Tired of peddling reasonable hi-fi separates, partially-crippled versions of the PS3 and iPod-eclipsed DAPs, Sony has turned its sights on the lucrative home installation market. For anything from $10k to $50k, including installation, you can choose from the company's high-end range of rack-mounted sources and multi-room distributed audio and video. Seemingly the pinnacle of the range is the NHS-3030, which aside from being named after the British health service looks to be pretty good: an ES A/V receiver manages six sources and ferries them round to up to six different rooms in your house.
Coming as standard with a 400-disc DVD changer, you can also choose from XM satellite radio receivers, additional DVD players (perhaps SACD if you've actually bought an SACD disc). A further three spaces in the rack leaves room for later expansion.
Control is handled by on-screen menus displayed on whichever TV or HD flatpanel you've got hooked up, as well as a combination of handheld LCD remotes and in-wall touchscreens. Authorised engineers will come to your house, wire everything up and leave it all neat'n'tidy, allowing you to get on with the arduous task of being indecently confused by all your new entertainment options.

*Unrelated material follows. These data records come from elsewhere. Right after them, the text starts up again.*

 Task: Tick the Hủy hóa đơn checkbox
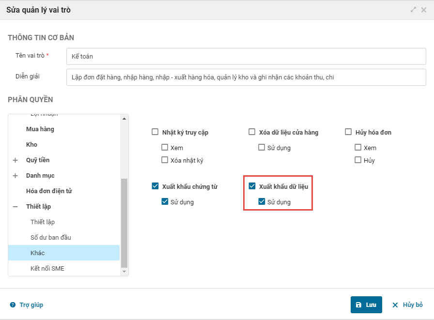(348, 132)
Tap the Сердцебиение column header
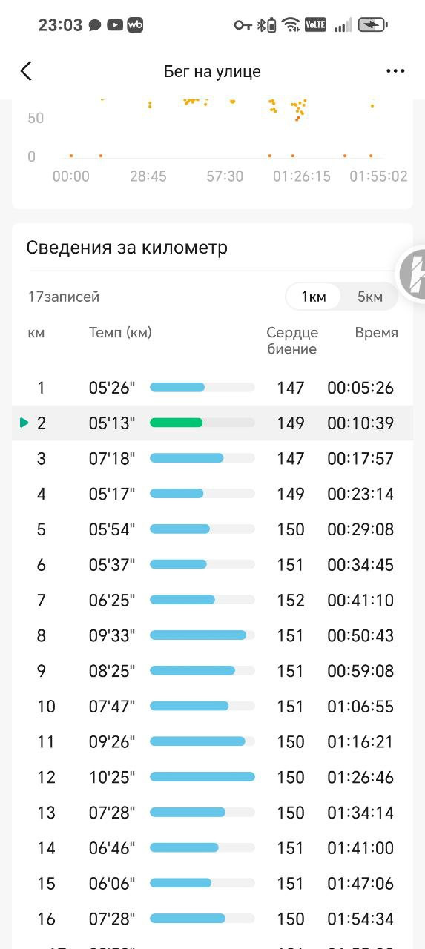The height and width of the screenshot is (949, 425). pyautogui.click(x=292, y=341)
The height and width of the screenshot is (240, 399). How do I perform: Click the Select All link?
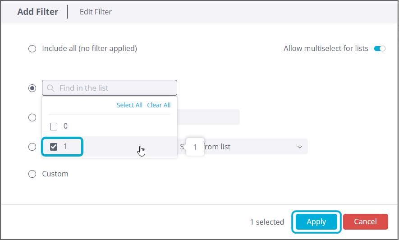point(129,105)
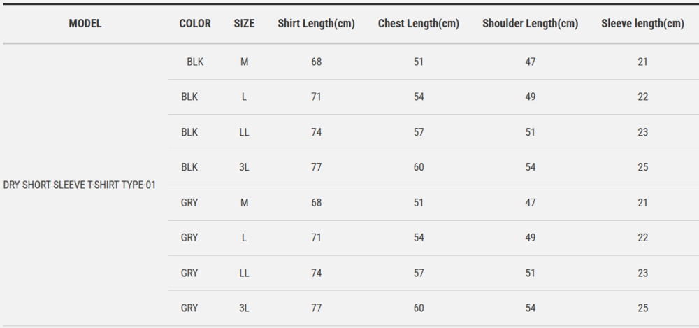699x328 pixels.
Task: Select the LL size cell in the BLK rows
Action: pyautogui.click(x=244, y=132)
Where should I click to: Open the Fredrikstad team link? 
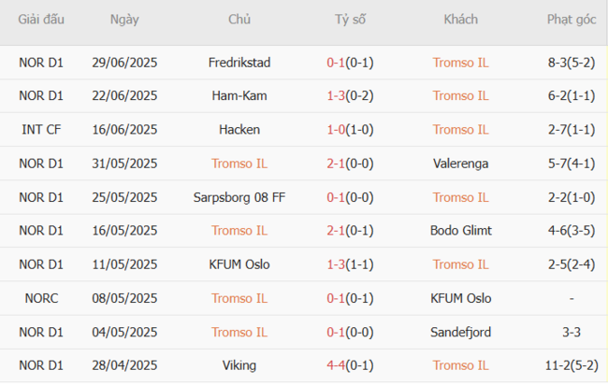[239, 63]
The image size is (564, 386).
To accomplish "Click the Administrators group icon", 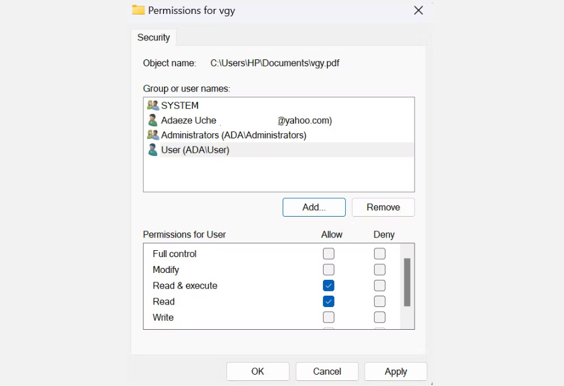I will click(x=153, y=135).
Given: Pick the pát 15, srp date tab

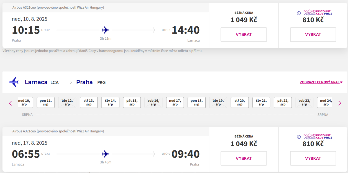Looking at the screenshot, I should [x=132, y=103].
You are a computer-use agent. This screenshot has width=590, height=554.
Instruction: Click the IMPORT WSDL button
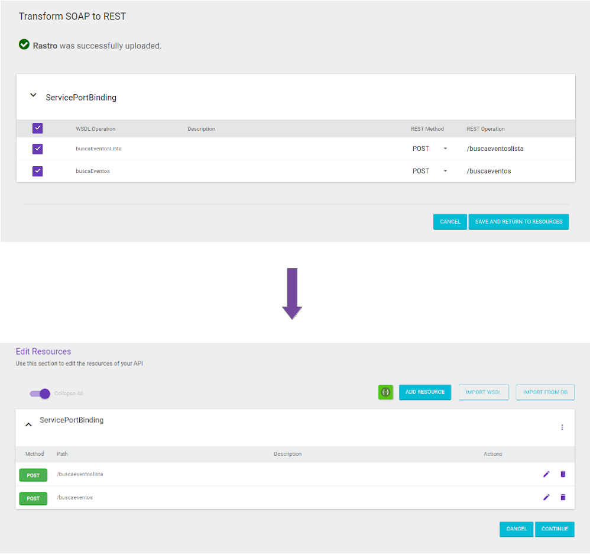point(484,392)
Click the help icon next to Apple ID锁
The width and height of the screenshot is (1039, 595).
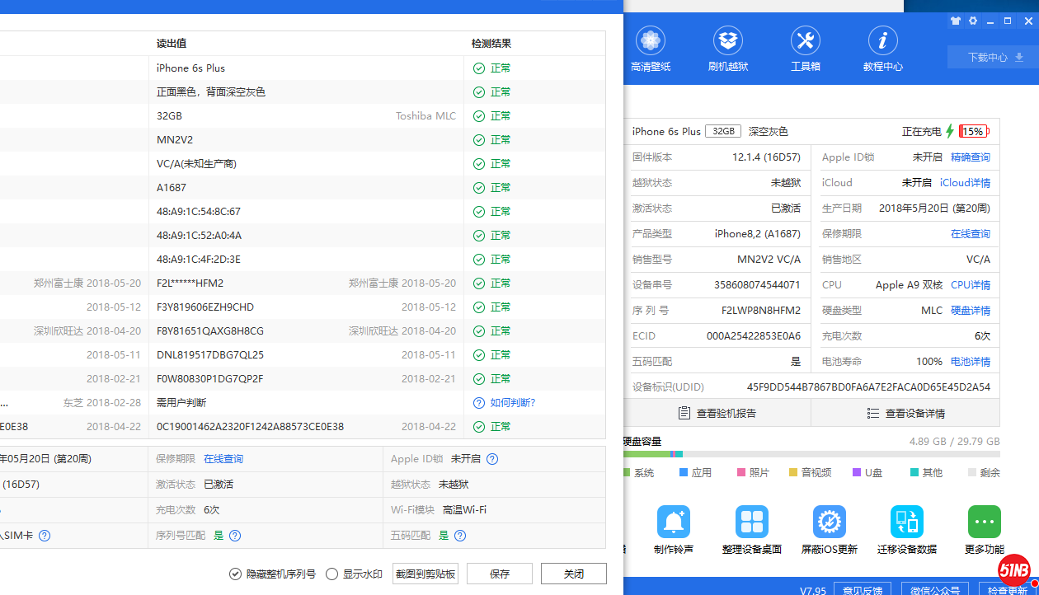pos(492,459)
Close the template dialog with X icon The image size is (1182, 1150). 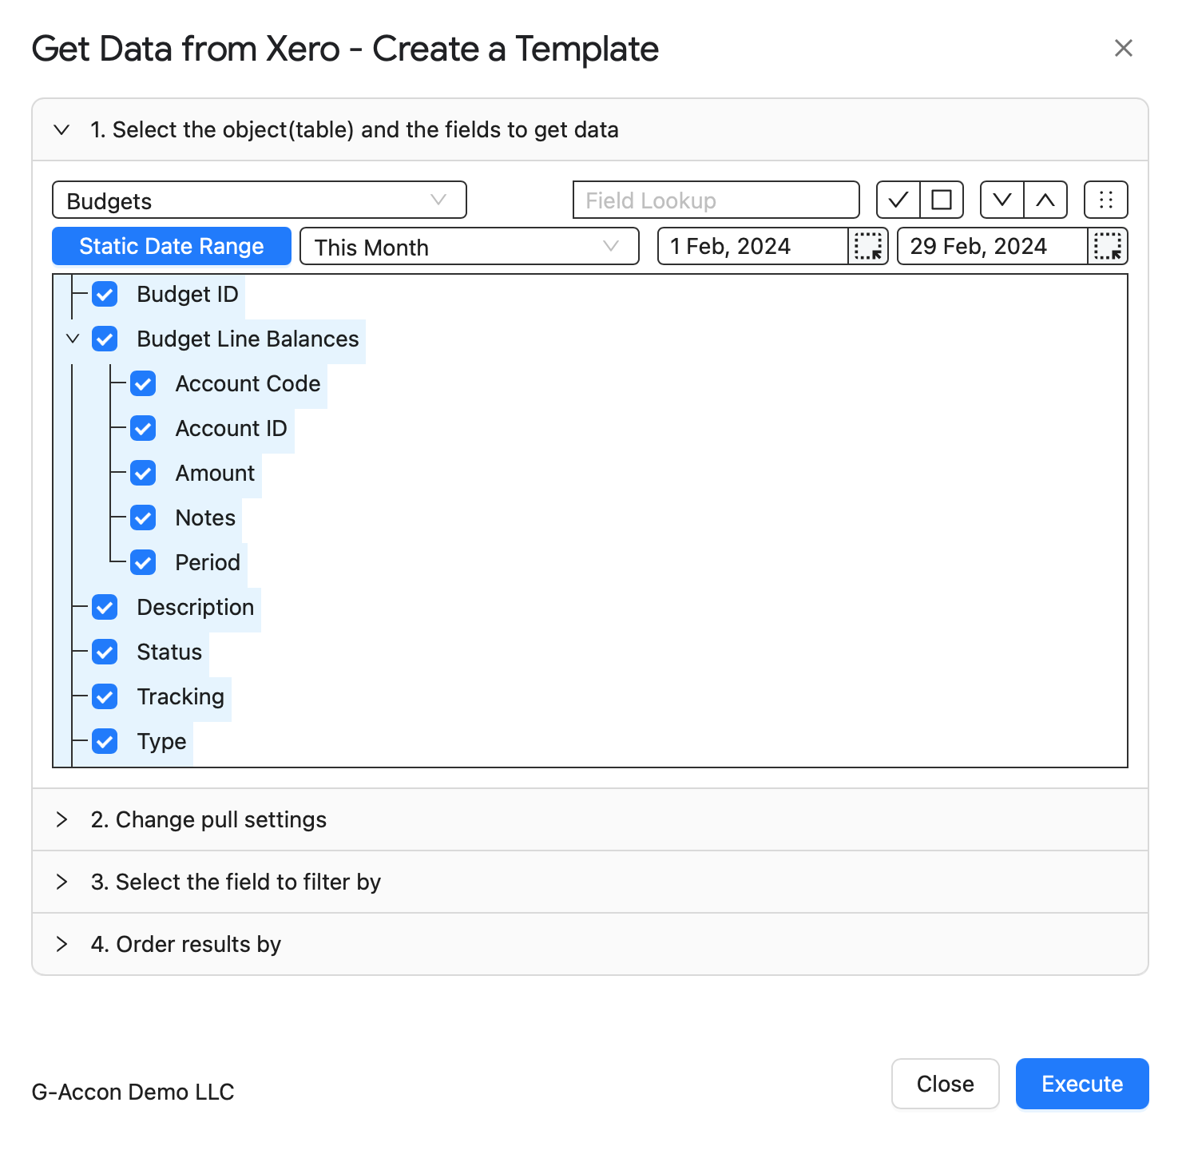click(1124, 49)
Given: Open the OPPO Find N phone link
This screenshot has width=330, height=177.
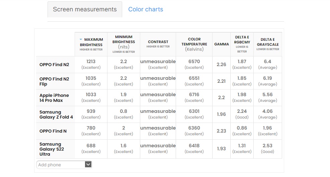Looking at the screenshot, I should 53,131.
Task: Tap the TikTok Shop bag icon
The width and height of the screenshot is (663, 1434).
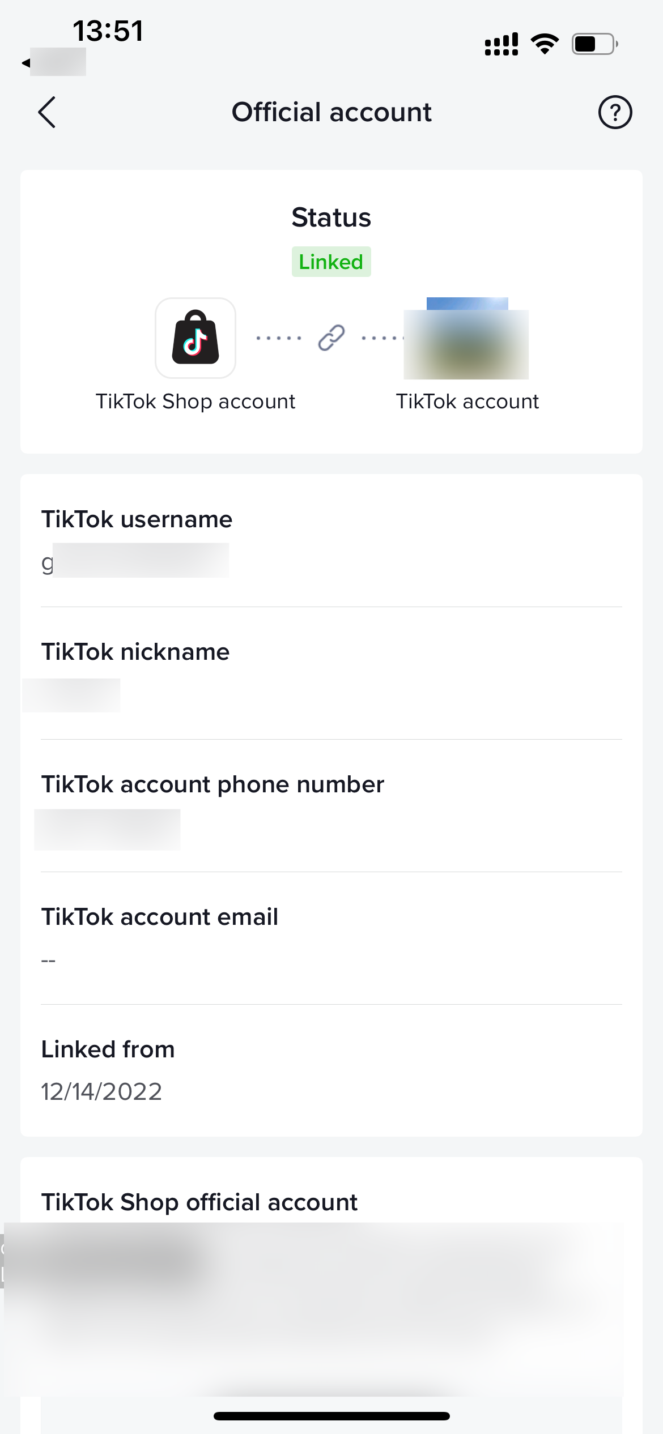Action: point(196,338)
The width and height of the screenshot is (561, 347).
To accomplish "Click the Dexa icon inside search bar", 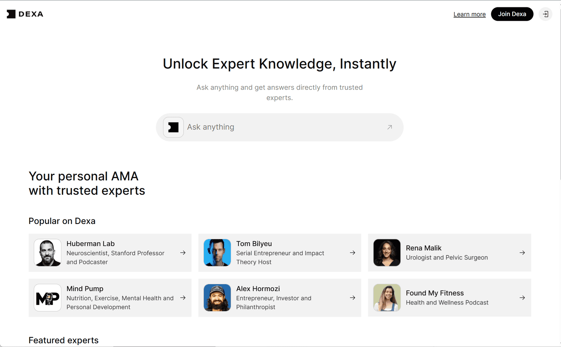I will pyautogui.click(x=173, y=127).
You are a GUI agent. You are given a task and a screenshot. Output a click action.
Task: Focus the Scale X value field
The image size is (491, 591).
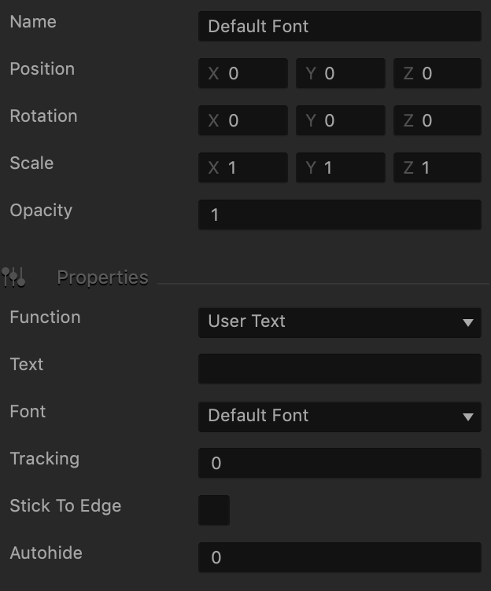pyautogui.click(x=243, y=167)
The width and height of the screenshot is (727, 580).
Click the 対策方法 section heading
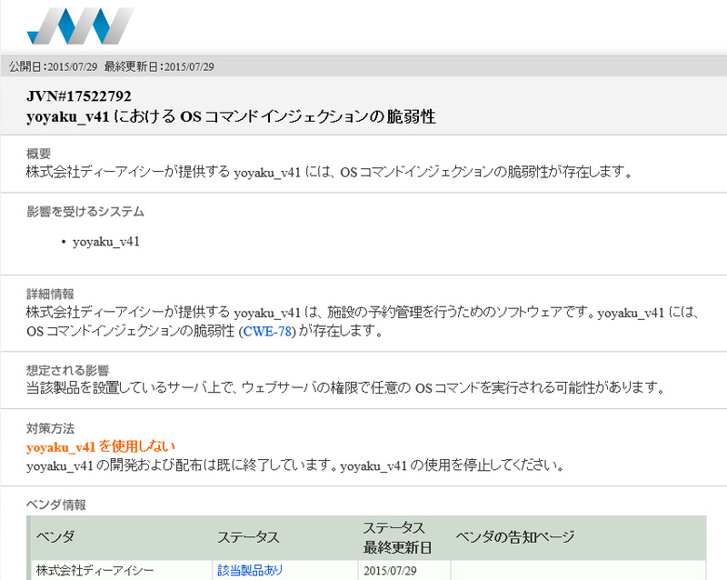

If the NHS-3030 is a little out of your price range, there are cheaper options to be had. The NHS-2030 and NHS-1030 have similar capabilities to the range-topper, while the NHS-330 is more suited to smaller flats with three room distribution and just three sources in the rack.
Sony will also happily sell you their new Sposato in-wall speakers and subwoofer, all acoustically-matched and directionally-tweakable. If you get into too much confusion there's a toll-free support line and in-home diagnostics for customers, and if need be they'll swap-out a broken component for a replacement one. The range will be available in Spring 2007.